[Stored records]
--- START ---

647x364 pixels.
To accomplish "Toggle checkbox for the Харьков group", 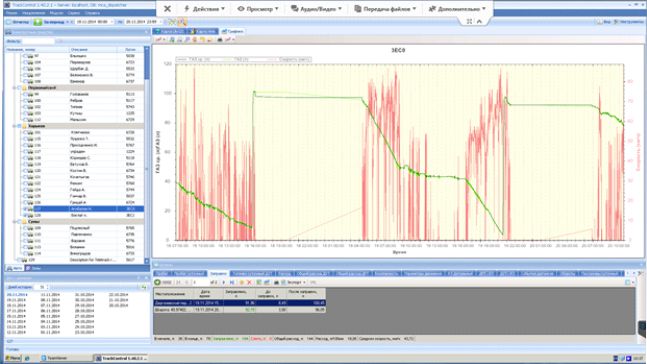I will tap(19, 126).
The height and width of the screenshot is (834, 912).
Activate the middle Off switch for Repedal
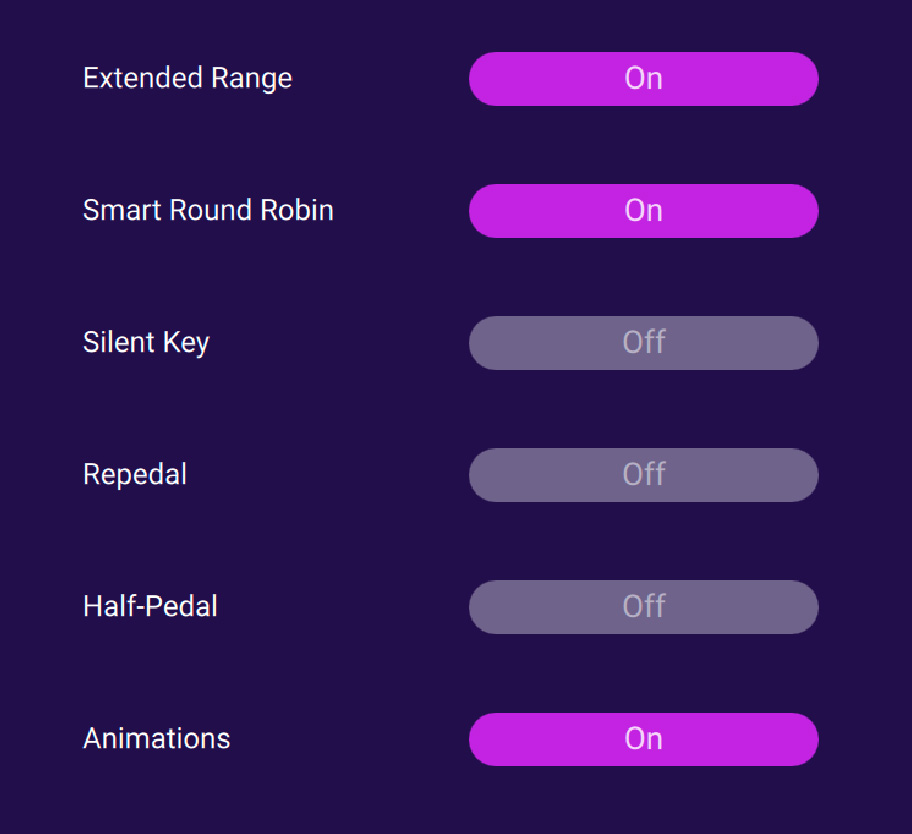pyautogui.click(x=643, y=474)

--- END ---

WHAT TO DO: Please give an exact copy of the lines from the line containing "The height and" through the end of the records above, pictures excluded.

THE COMPLETED TASK:
The height and width of the screenshot is (834, 912).
Activate the middle Off switch for Repedal
pyautogui.click(x=643, y=474)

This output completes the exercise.